Der Unterschied zeigt sich auch in der Menge der Kandidaten. Ein Einkäufer holt für einen Artikel selten mehr als eine Handvoll Angebote ein, jede zusätzliche Anfrage kostet Zeit und Aufwand beim Lieferanten. Ein Sprachmodell kennt diese Grenze nicht. Es kann für denselben Preis zehn oder tausend Versuche erzeugen.
Eine verwandte Funktion, die Artikelverfügbarkeitsprüfung, geht in dieselbe Richtung. Bei drohendem Lieferengpass schlägt das System mehrere Lösungsoptionen vor, etwa Alternativartikel oder Bestände in anderen Lagern, aus denen der Bearbeiter wählt.
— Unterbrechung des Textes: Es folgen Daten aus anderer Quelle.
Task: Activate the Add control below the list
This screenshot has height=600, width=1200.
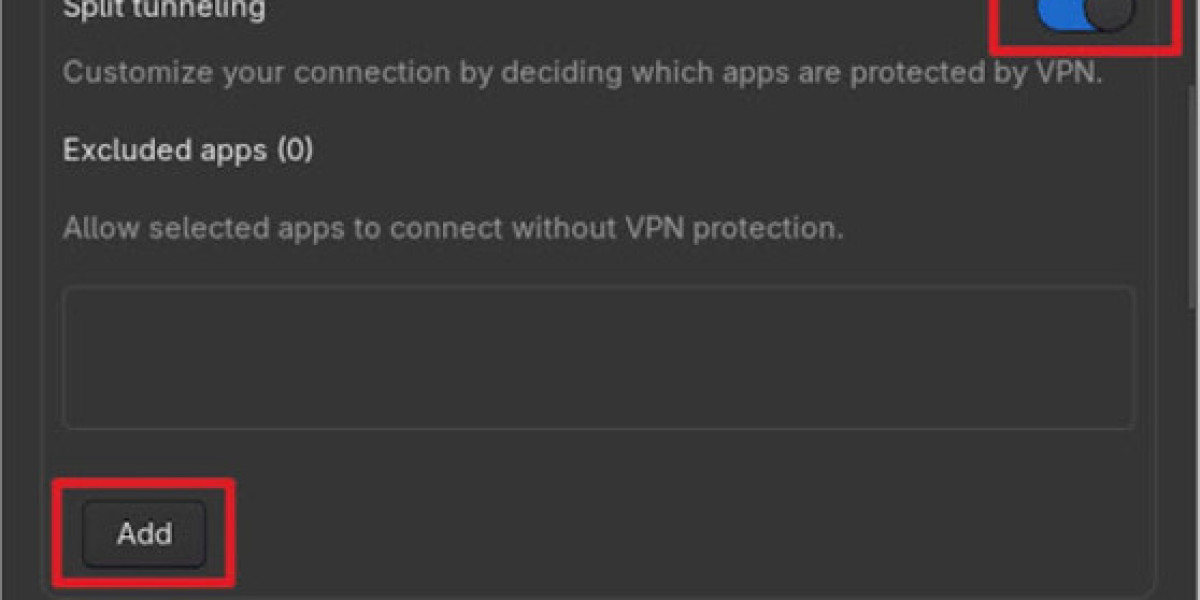Action: pos(143,533)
Ein Gedankenexperiment: gelernte Kriterien statt fester Schwellen
Bis jetzt nicht in SAP Business One enthalten, aber mit KI durchaus denkbar: Neben Preis und Termin tritt ein weiteres, lernfähiges Kriterium, das aus früheren Lieferantenbeurteilungen – wie Liefertreue oder Reklamationsquote – abgeleitet wird. Ein preislich attraktives Angebot eines unzuverlässigen Lieferanten würde so nicht mehr automatisch an erster Stelle landen.
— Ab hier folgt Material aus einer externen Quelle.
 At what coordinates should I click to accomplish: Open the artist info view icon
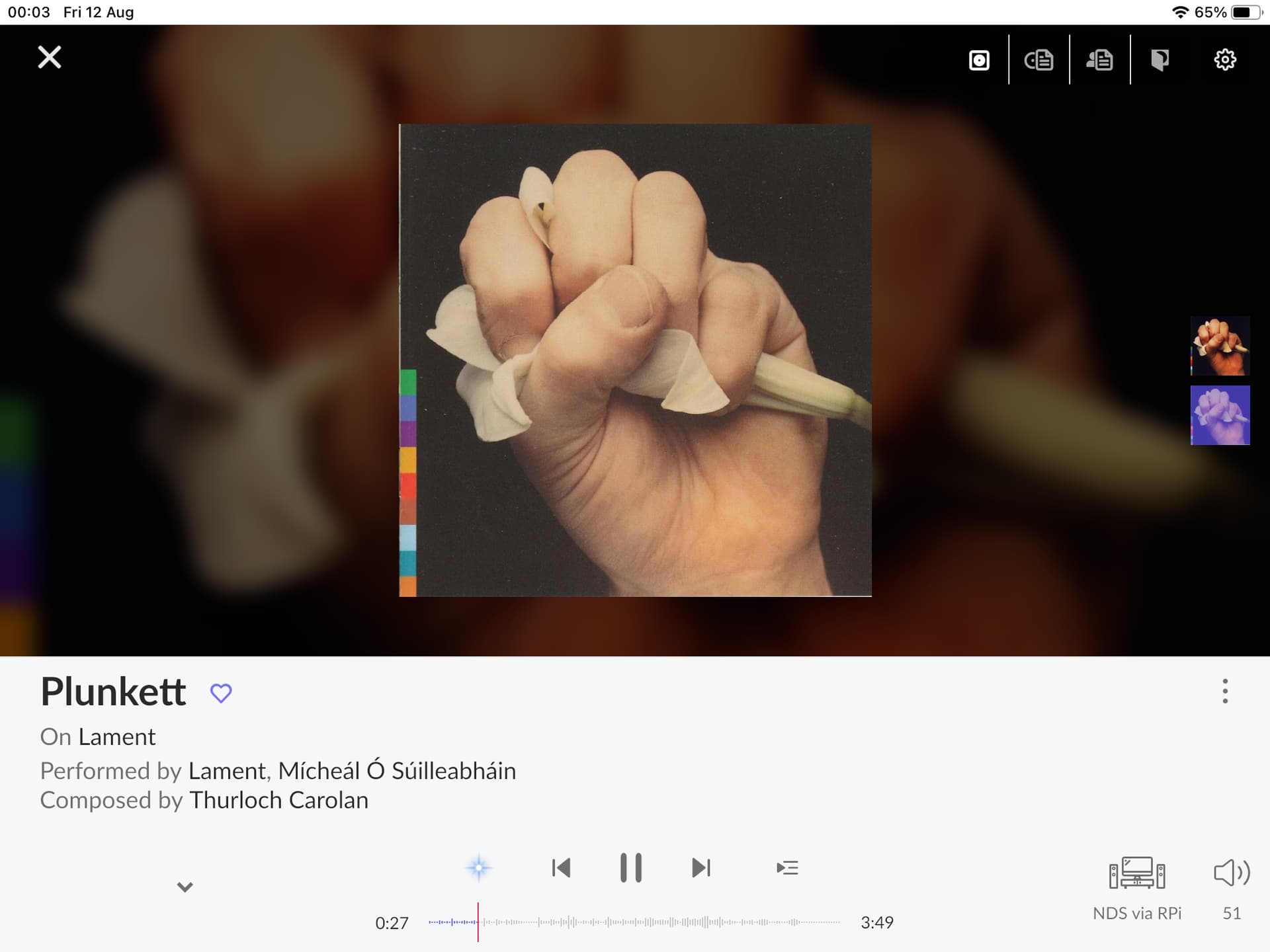tap(1099, 60)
Das Risiko dabei: Historische Daten tragen auch frühere Nachlässigkeiten oder bloße Gewohnheiten in die Zukunft. Ein etablierter Lieferant könnte bevorzugt bleiben, obwohl ein neues Angebot objektiv besser ist.
Dieser Verzerrungseffekt lässt sich jedoch gezielt auffangen, indem das System mehrere Kriterien parallel prüft und ausweist. Statt einer starren Automatisierung erhält der Einkauf eine mehrdimensionale Entscheidungsgrundlage: Die bewährte, transparente Logik bleibt sichtbar, während das Wissen aus der Vergangenheit ergänzend unterstützt.
Für wen sich das lohnt
Dieser Artikel richtet sich an Geschäftsführer und CFOs im Umfeld von SAP Business One, die verstehen wollen, wie viel von “mehr KI-Rechenleistung” tatsächlich Substanz hat, bevor sie über Budget oder Lizenzstufen entscheiden. Wer kein SAP Business One einsetzt, kann die Erklärung zu Repeated Sampling trotzdem mitnehmen; der SAP B1 entfällt dann. Wer eine konkrete Kaufempfehlung oder einen Produktvergleich sucht, wird hier leider nicht fündig. Wer aber ein bisschen den Vorhang zur Seite schieben will im KI-Theater, hoffe ich, findet hier einen ersten Blick auf die Hintergründe.